Prospect Heights condo association accuses residents of defamation
News updated: 2/2/2018 6:02 PM
Cahcour Koop, The Daily Herald
A condo association in Prospect Heights is suing outspoken residents who oppose converting the condominiums into apartments, claiming recitations of Bible verses referring to board members as “wicked” and other statements defame their character.
River Trails Condominium Association board members filed the defamation lawsuit against residents Francisco Ruiz, Janusz Stanowski and Vijay Krishnan in mid-January. It’s the latest salvo in a bitter dispute between some residents and the association’s board, which wants to convert the condos south of Palatine Road and west of Milwaukee Avenue.
The lawsuit claims the defendants made numerous recklessly false statements, including saying the board abused due process, association employees made threats and the association failed to account for rents received from units.
Now, to most readers, the condo association’s lawsuit looks like retaliation against owners who tried to oust the majority of the board in favor of forcing a deconversion.

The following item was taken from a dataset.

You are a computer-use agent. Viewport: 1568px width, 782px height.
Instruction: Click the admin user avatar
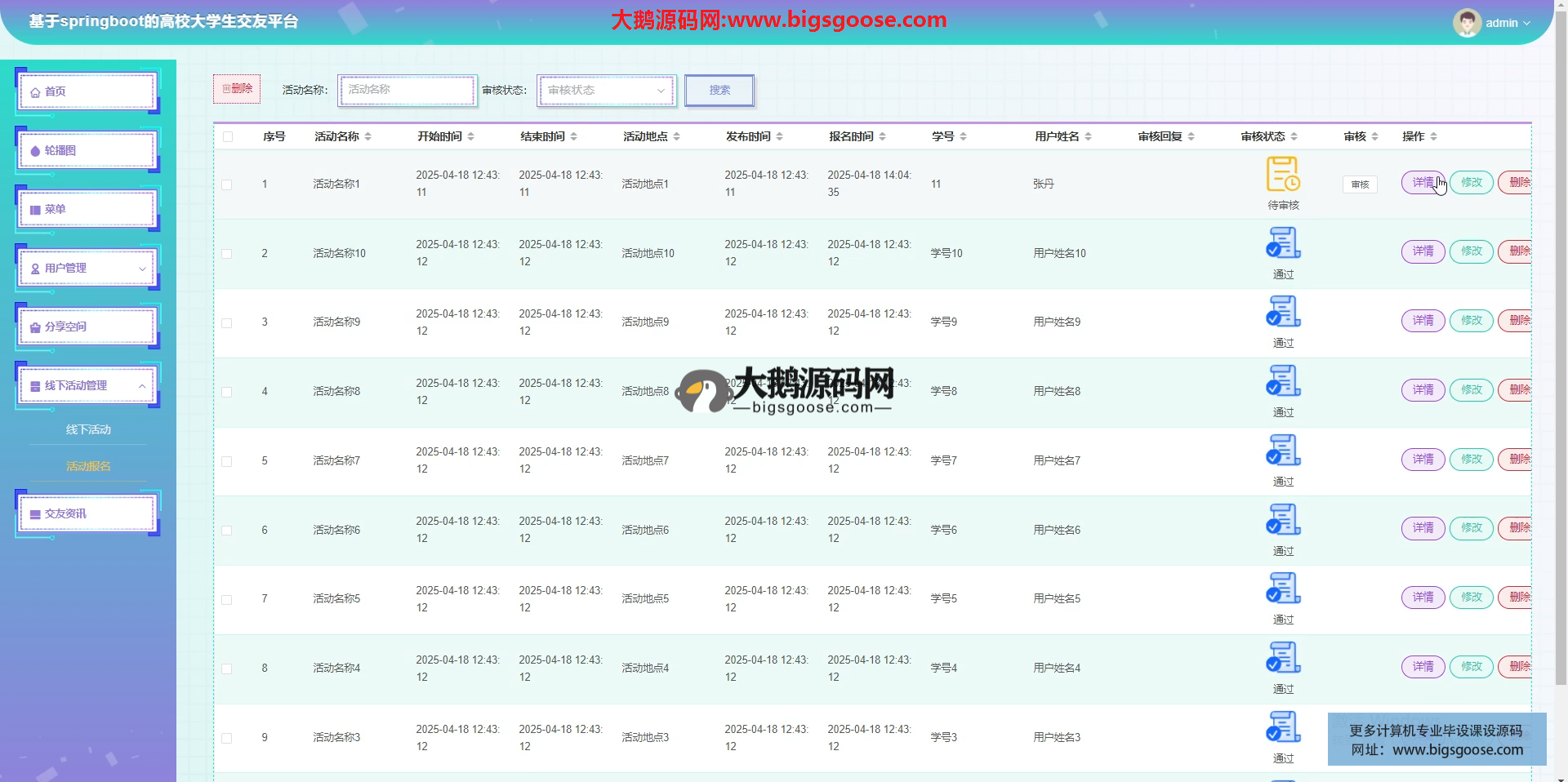tap(1467, 23)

And you may think that the 2007 Illinois’ anti-SLAPP statute, known as the Citizen Participation Act (CPA), will result in the Court’s prompt dismissal of a defamation suit against three condo owner defendants. (Note: SLAPP is an acronym for strategic lawsuit against public participation.)
Unfortunately, the Illinois Supreme Court basically neutralized CPA in a ruling issued in 2012. As a result of this ruling, the burden has shifted to a Defendant to prove that the Plaintiff’s claim is meritless, and only pursued as a way to intimidate the Defendant and squelch free speech.

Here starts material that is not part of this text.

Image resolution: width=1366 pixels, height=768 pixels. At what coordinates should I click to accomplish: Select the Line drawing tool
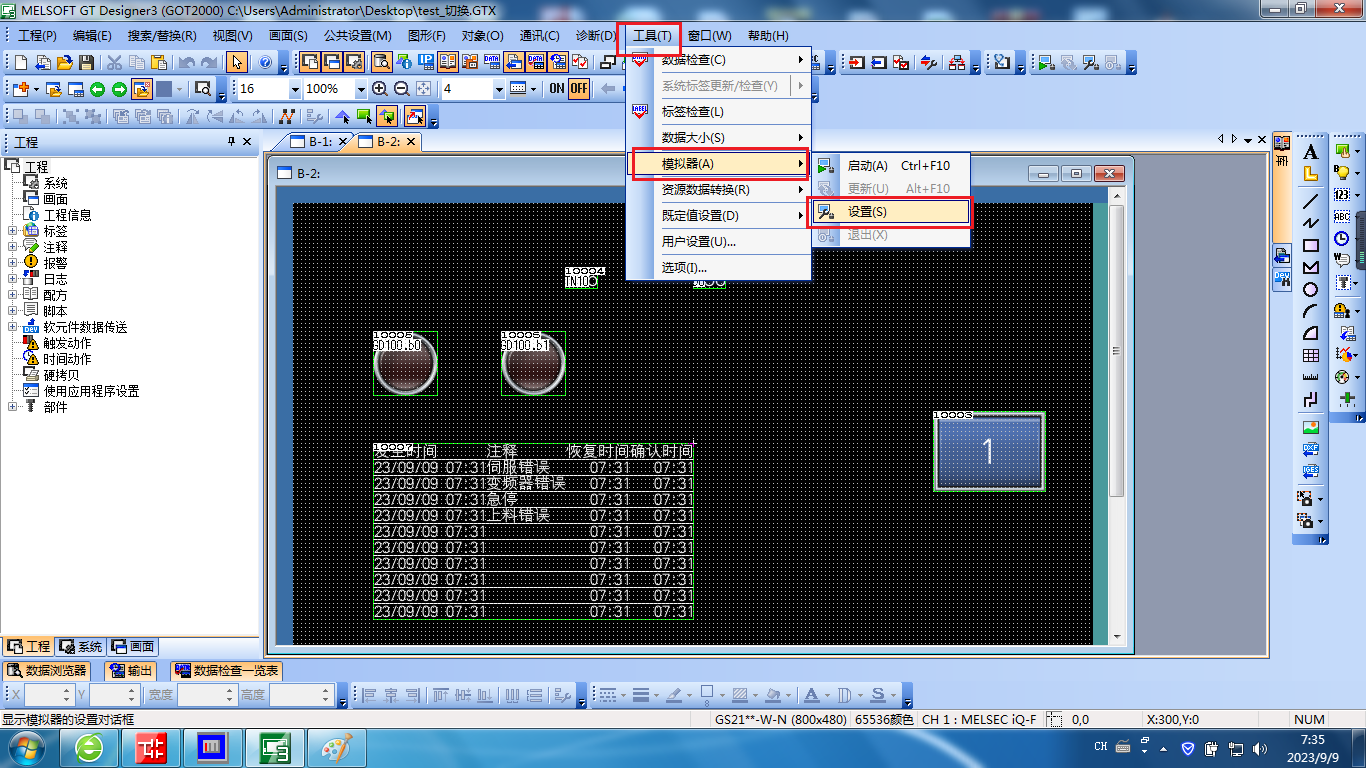(1310, 199)
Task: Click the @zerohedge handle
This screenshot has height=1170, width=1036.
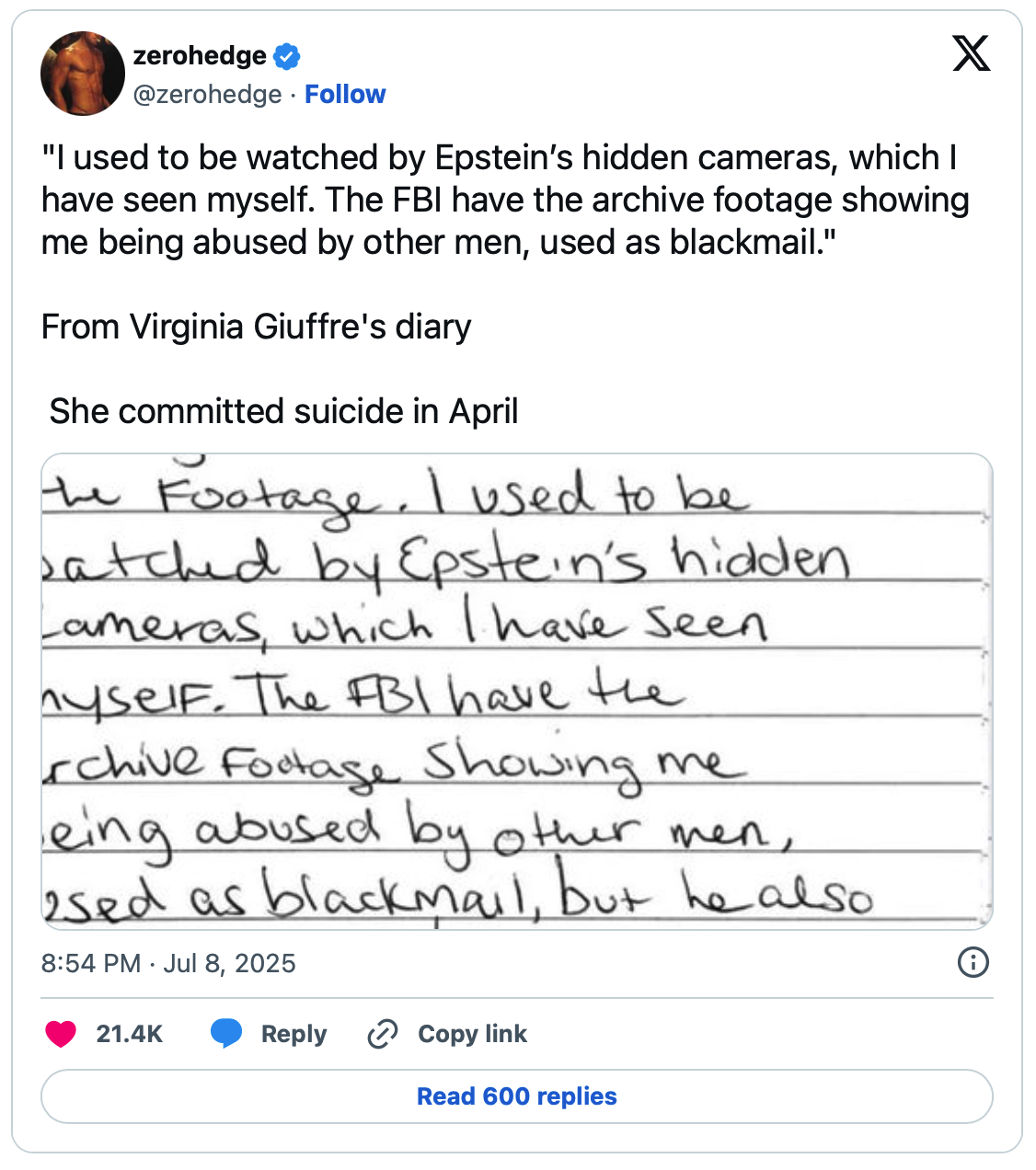Action: click(208, 94)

Or, put another way, Illinois Supreme Court’s interpretation of CPA assumes a Defendant is guilty of defamation pending the Defendant’s ability to prove innocence.
Critics such as Emily Jenkinson of Thompson Coburn LLP in Chicago, equate the Supreme Court’s decision in Sandholm v. Kuecker, reversing an Appellate Court ruling in favor of defendants, as nothing short of judicial activism. In a 2014 publication of DePaul Law Review, she points out that anti-SLAPP statutes in other states — specifically Massachusetts and California — offer more effective protection of First Amendment rights of Americans.

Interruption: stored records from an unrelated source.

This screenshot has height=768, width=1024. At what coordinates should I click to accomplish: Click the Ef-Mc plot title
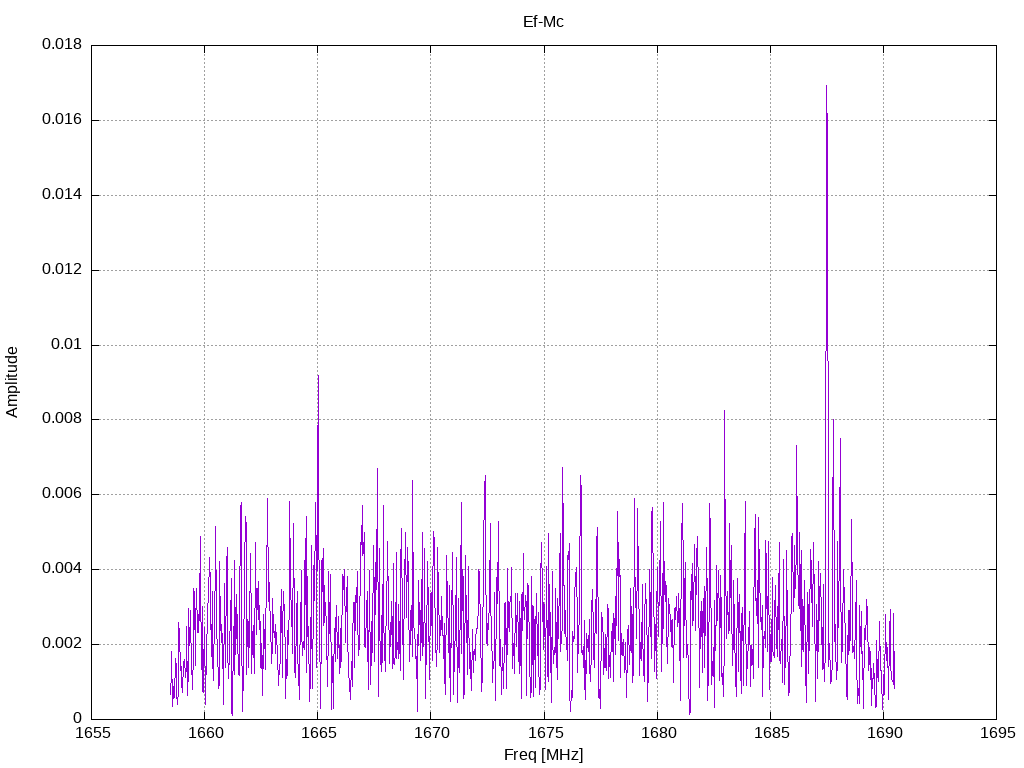(x=543, y=22)
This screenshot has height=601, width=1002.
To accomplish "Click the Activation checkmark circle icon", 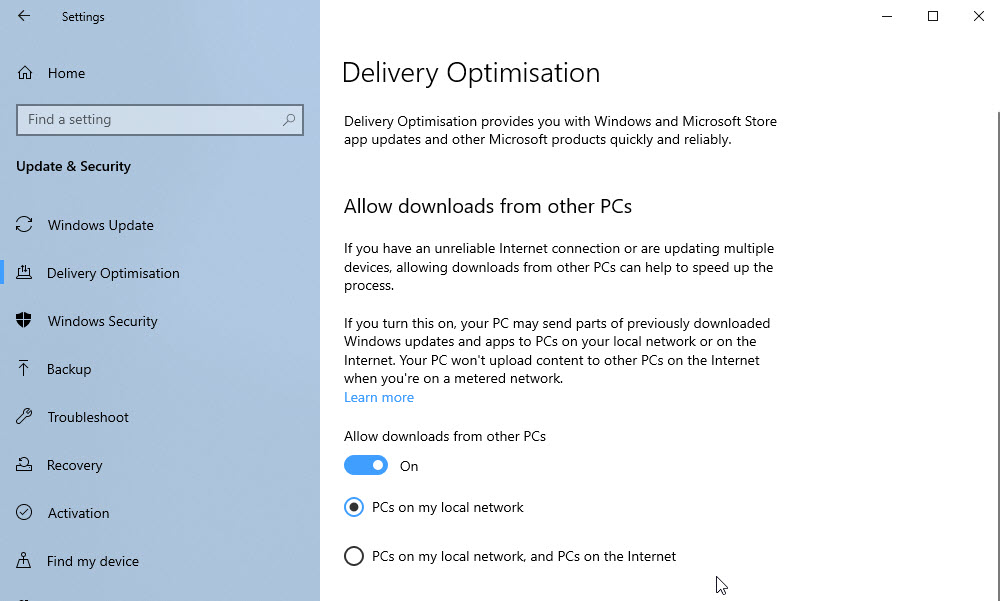I will (x=24, y=512).
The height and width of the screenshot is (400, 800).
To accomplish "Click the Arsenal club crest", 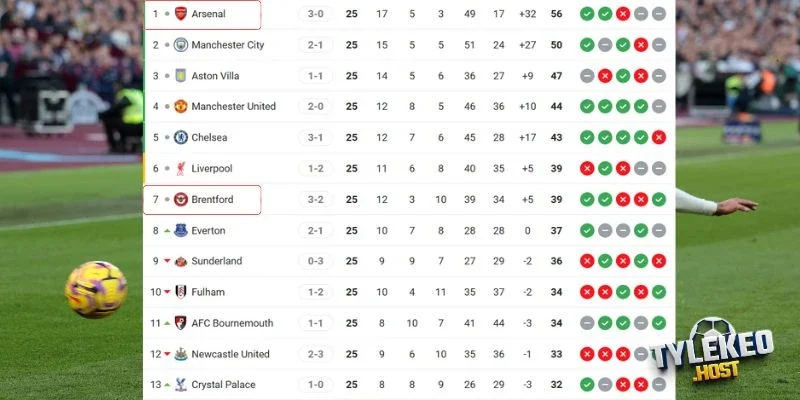I will point(181,14).
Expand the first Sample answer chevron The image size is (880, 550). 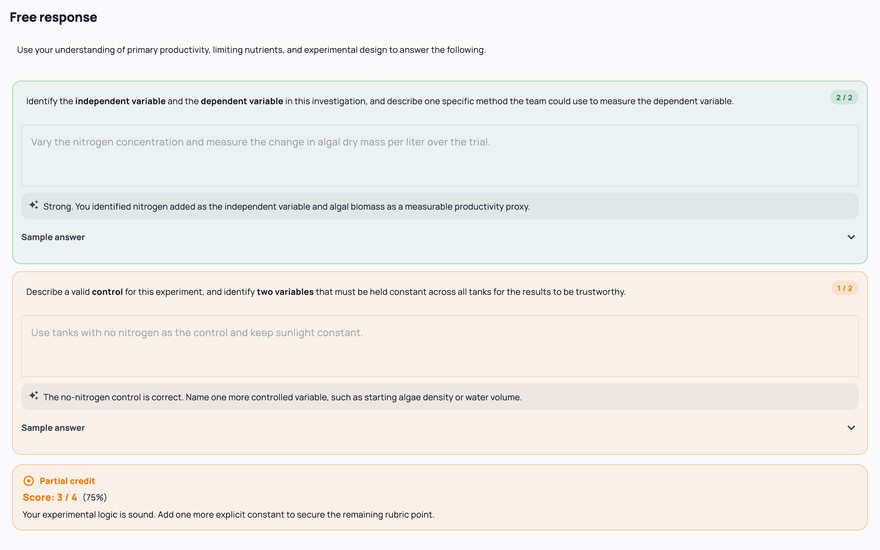click(x=851, y=237)
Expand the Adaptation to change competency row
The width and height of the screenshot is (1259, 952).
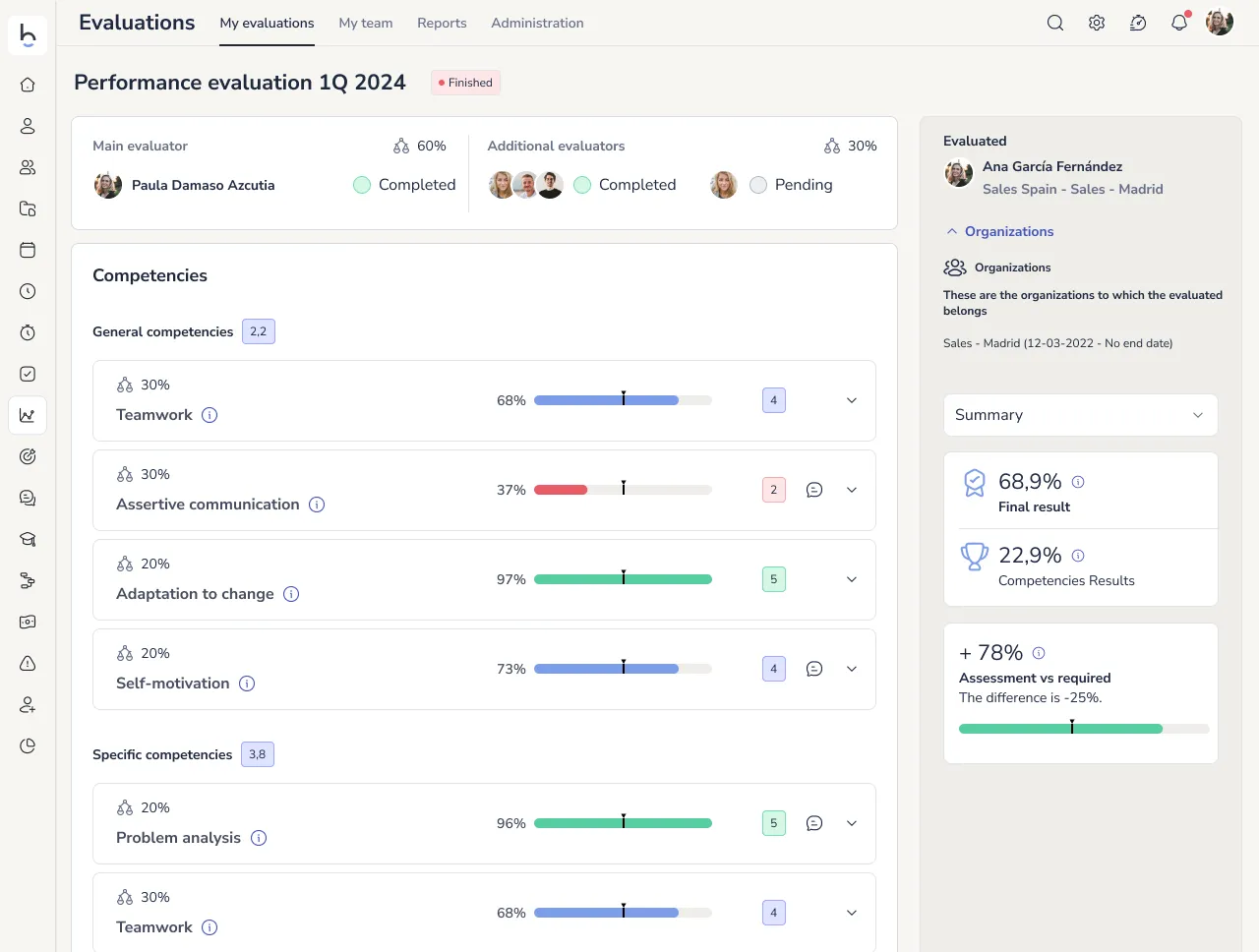[851, 579]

Jenkinson’s Note is well worth reading.
In her legal Note, Jenkinson concludes:
The Illinois appellate court in Sandholm was correct when it stated, “[t]he legislature presumably struck the balance by passing the Act itself, and it is not the court’s role to rewrite a statute that appears to lead to unjust results when interpreted as written.”215 The Illinois Supreme Court in Sandholm disregarded the appellate court’s reasoning and threw off the delicate balance established by legislators. The court should have recognized that the legislature had done its job when it wrote the CPA and prioritized defendants’ First Amendment rights over those of the plaintiff to bring a suit, in order to address the “disturbing” SLAPP trend.216 Perhaps the legislature made it the statute’s primary procedure to assess the defendant’s genuineness precisely because SLAPPs are so difficult to identify.217
The Illinois Supreme Court overstepped its bounds by effectively amending the statute because it determined that that preferential treatment was somehow unfair, but it is not the court’s role to alter legislation. The result is a confusing standard that can only be fixed by, either (1) an entire reversal of the Sandholm decision which restores the CPA standards back to the written language of the statute, or (2) an amendment to the CPA clarifying whether a suit need be “solely based on” the defendants’ speech, in addition to a factual evaluation of the merits of the suit, as detailed in this Note. Before the Illinois Supreme Court’s decision in Sandholm, critics warned that courts would have to fashion creative solutions to the statute’s overly broad and vague language;218 however, a solution that disenfranchises an entire class of individuals because they cannot afford to defend their First Amendment rights is not a solution, it is a gag order.
The battle over the ultimate fate of River Trails Condominium Association will rage on, with minority owners attempting to save their affordable homes at a distinct legal disadvantage.